§ **To-do list**
[A] In the talk abstract, models trained and tested on which language fall short on implicit causality?
[B] Name every language mentioned in the talk abstract.

§ **Excerpt**
######

Please note that this talk will take place on Thursday.

Title: What neural models tell us about linguistic knowledge: insights from cross-linguistic investigations

Abstract: Is linguistic data enough to model human linguistic knowledge? In this talk, I will describe computational experiments that are designed to highlight how cross-linguistic variation provides unique insights into this question. I will draw on two key contributions of natural language processing: i) computational models which scale to large amounts of data, and ii) tests of linguistically naïve models on particular linguistic phenomena (e.g., subject-verb agreement) which probe aspects of linguistic knowledge. The field has uncovered considerable overlap between humans and neural models, suggesting that raw linguistic data can yield human-like linguistic knowledge. However, a direct link between model behavior and human linguistic knowledge is hindered by the fact that investigations are primarily based on studies of a single language – English. By drawing on findings from psycholinguistics, I will compare the performance of neural models and humans in two case studies: ambiguous relative clause attachment and implicit causality. While my results show that models trained and tested on English succeed in capturing human behavior, those trained and tested on Spanish (ambiguous relative clause attachment) or Italian (implicit causality) crucially fall short. I will argue that discrepancies between humans and neural models serve not only to advance the development of computational models beyond English, but also, reveal crucial cases where linguistic data is not enough for human linguistic knowledge, moving us closer to grasping the fundamental human capacity for language.

######

§ **Entries supplied**
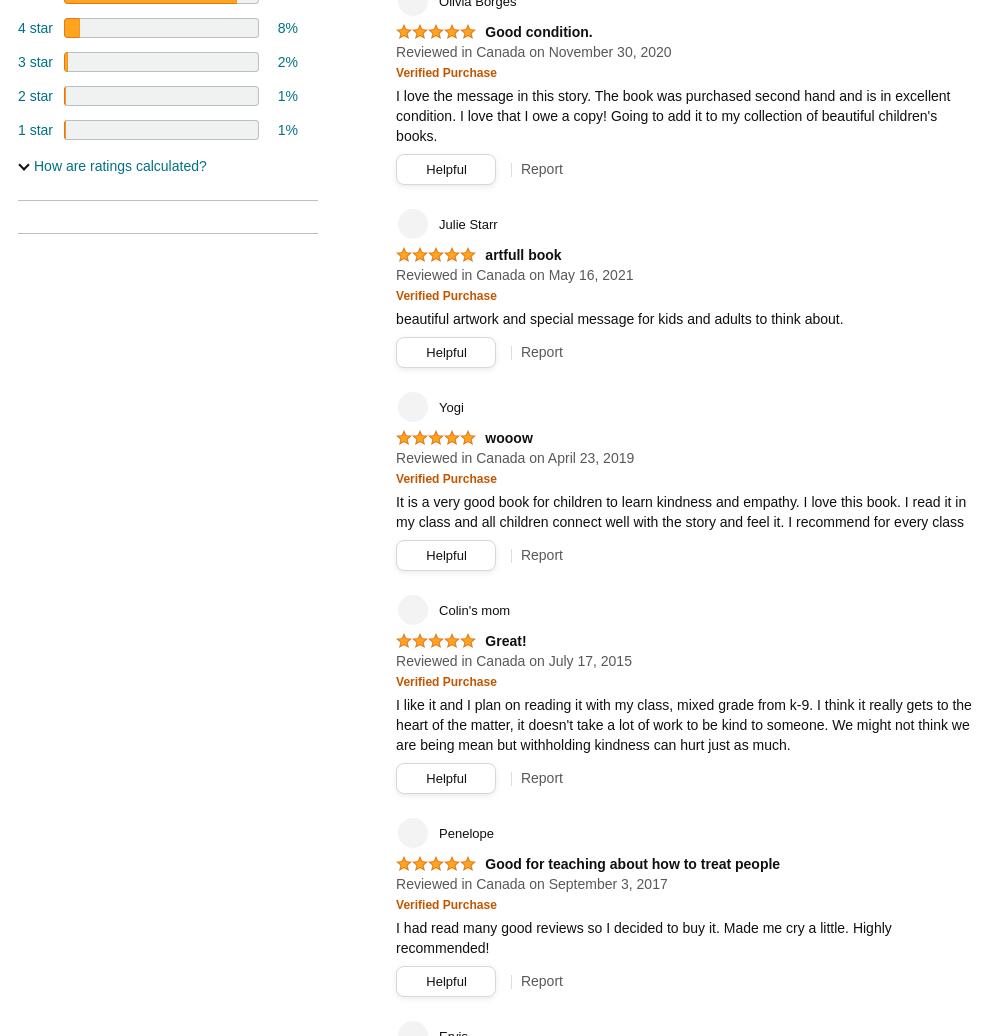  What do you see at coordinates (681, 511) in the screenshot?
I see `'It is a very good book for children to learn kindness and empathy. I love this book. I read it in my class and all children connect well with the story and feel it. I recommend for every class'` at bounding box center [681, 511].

######

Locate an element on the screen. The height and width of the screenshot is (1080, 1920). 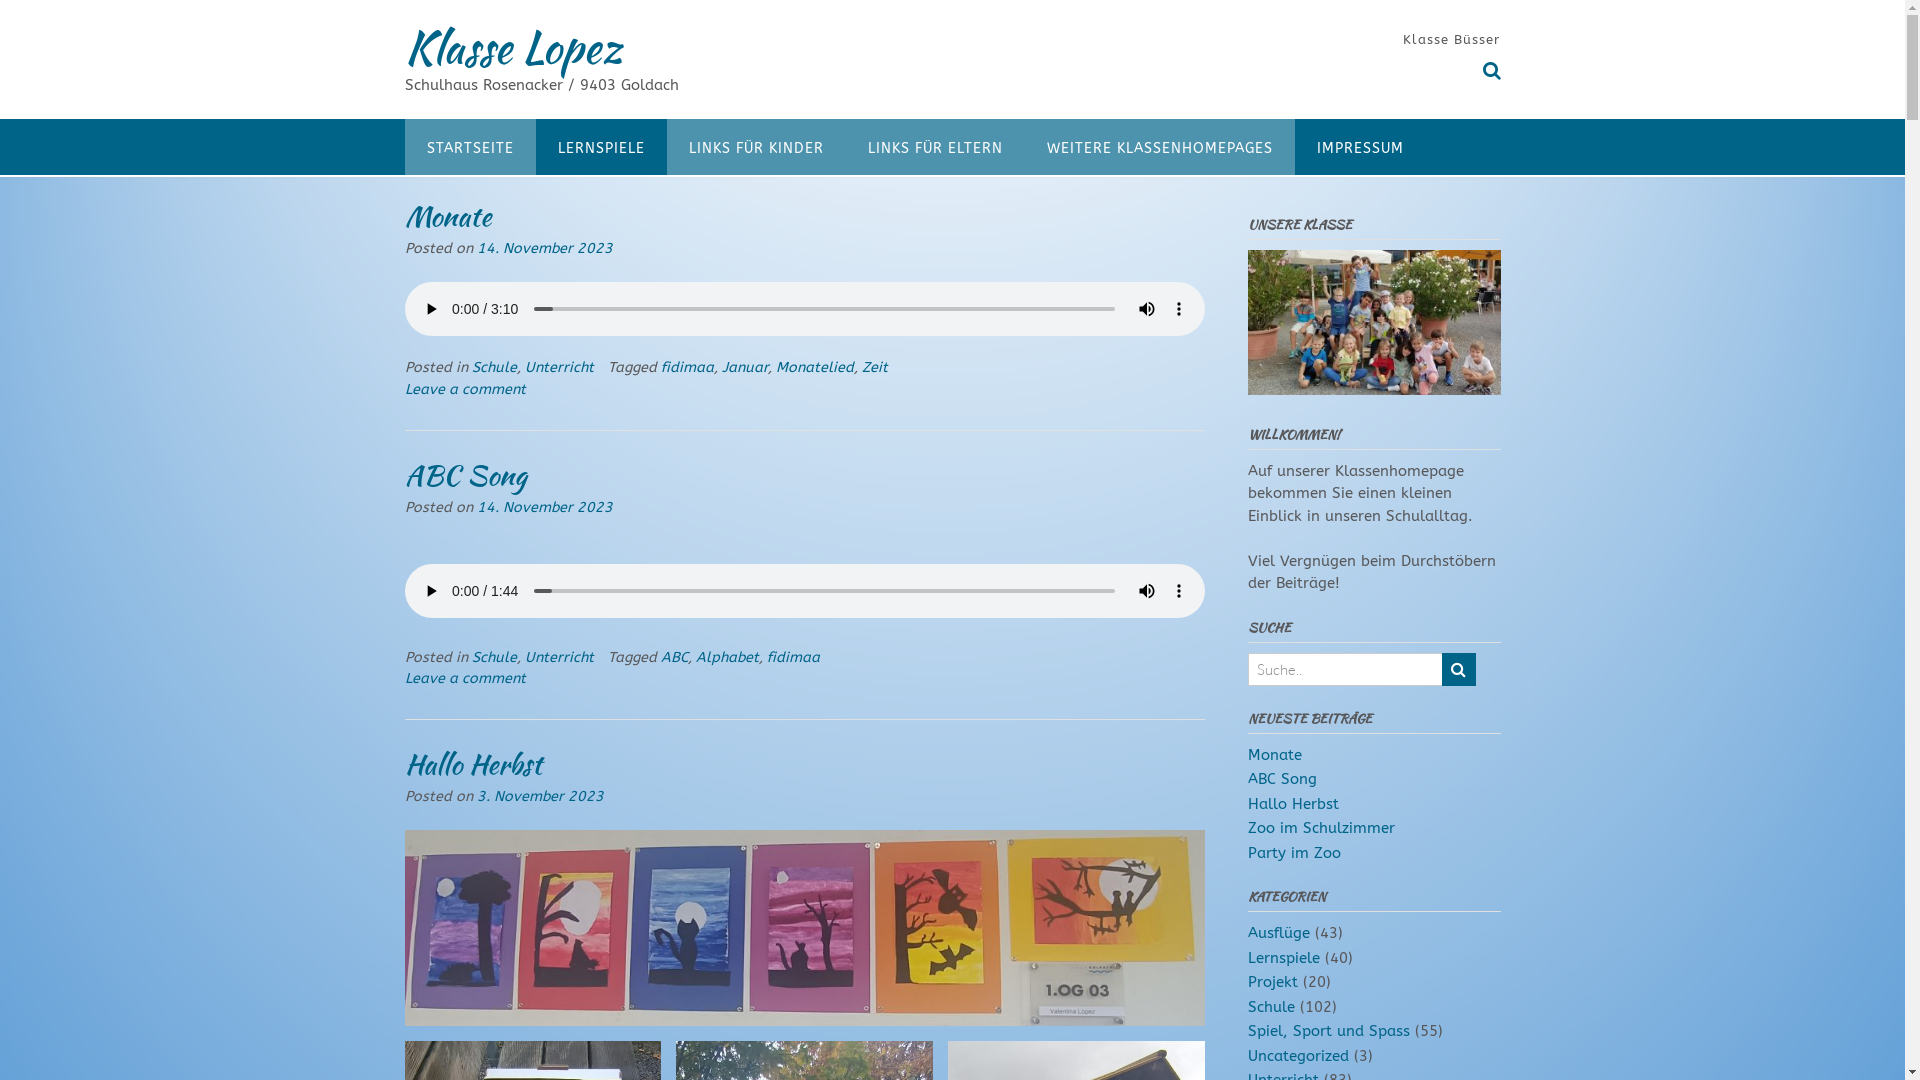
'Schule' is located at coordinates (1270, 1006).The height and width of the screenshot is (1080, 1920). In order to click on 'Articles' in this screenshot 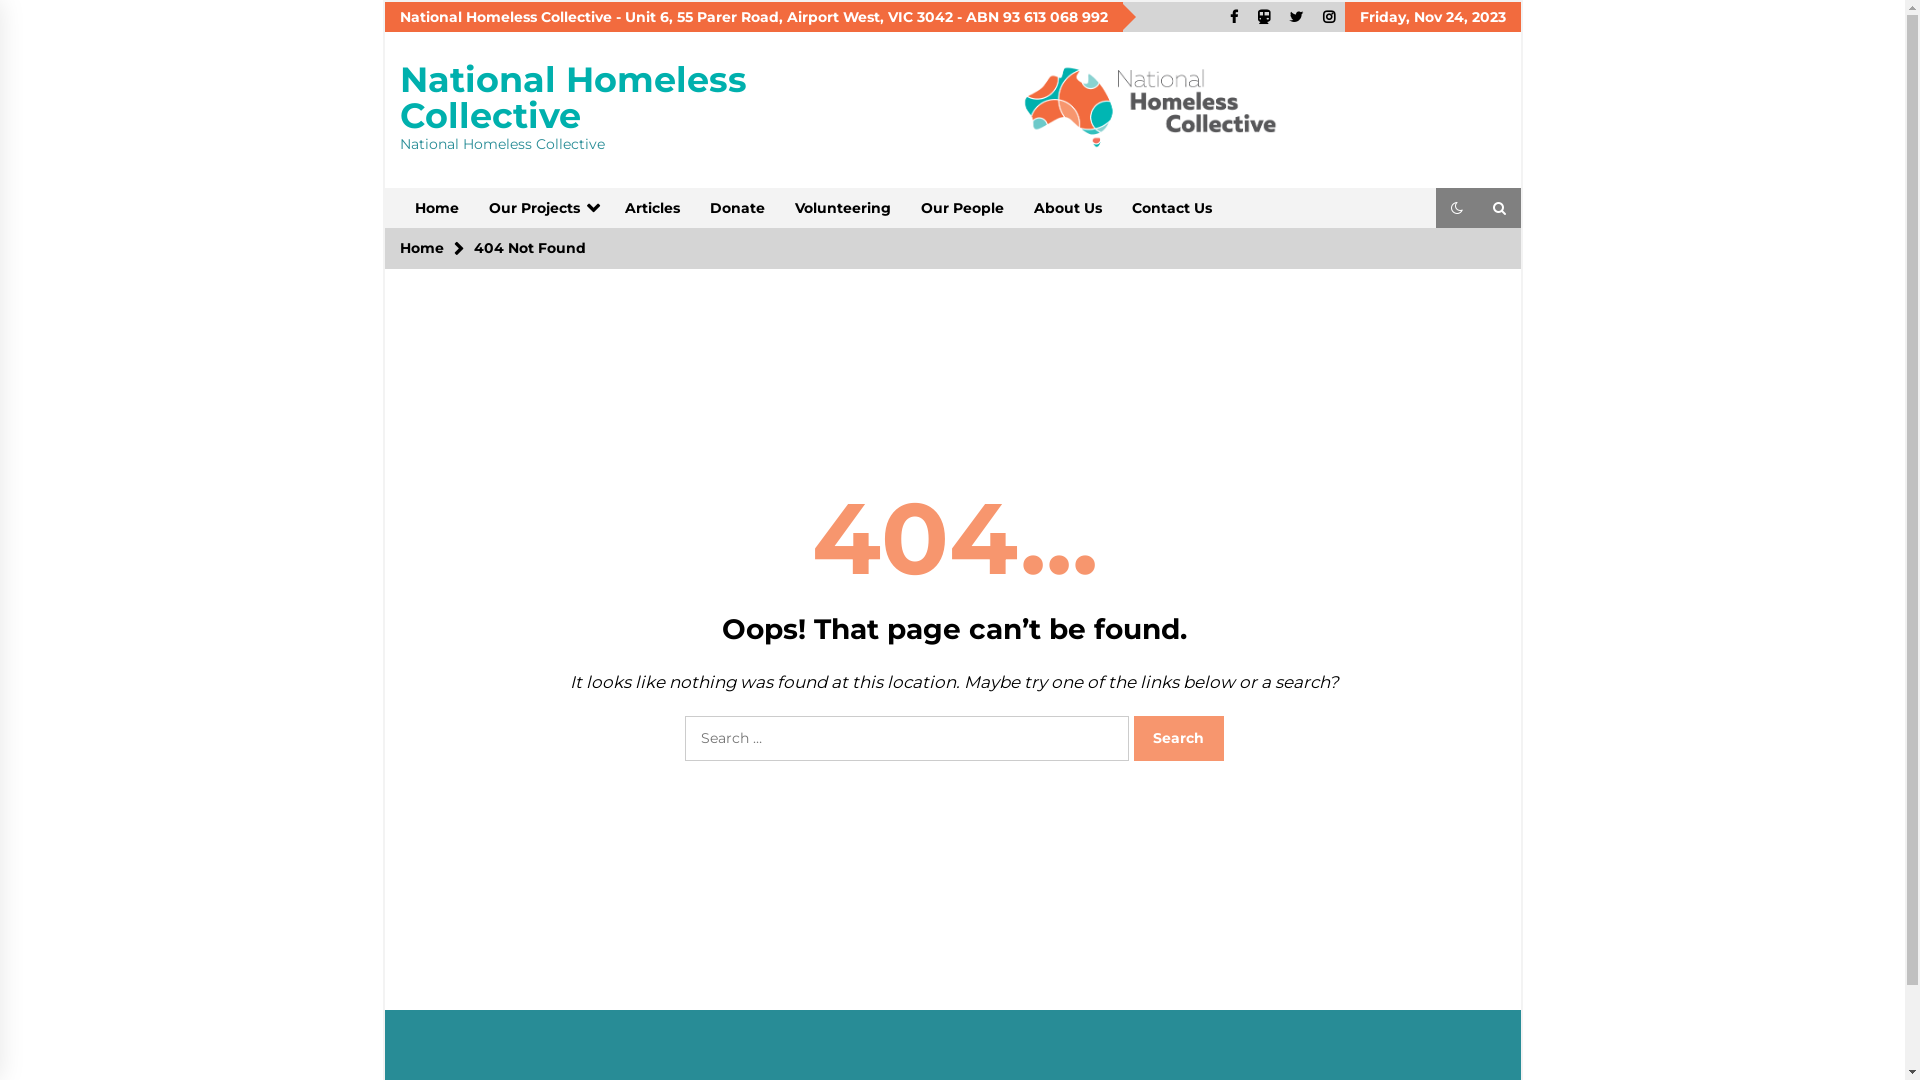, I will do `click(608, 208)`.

######

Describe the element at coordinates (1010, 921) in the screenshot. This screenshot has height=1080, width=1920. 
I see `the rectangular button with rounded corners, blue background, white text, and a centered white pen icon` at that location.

######

§ **Results in order**
[A] Italian

[B] English, Spanish, Italian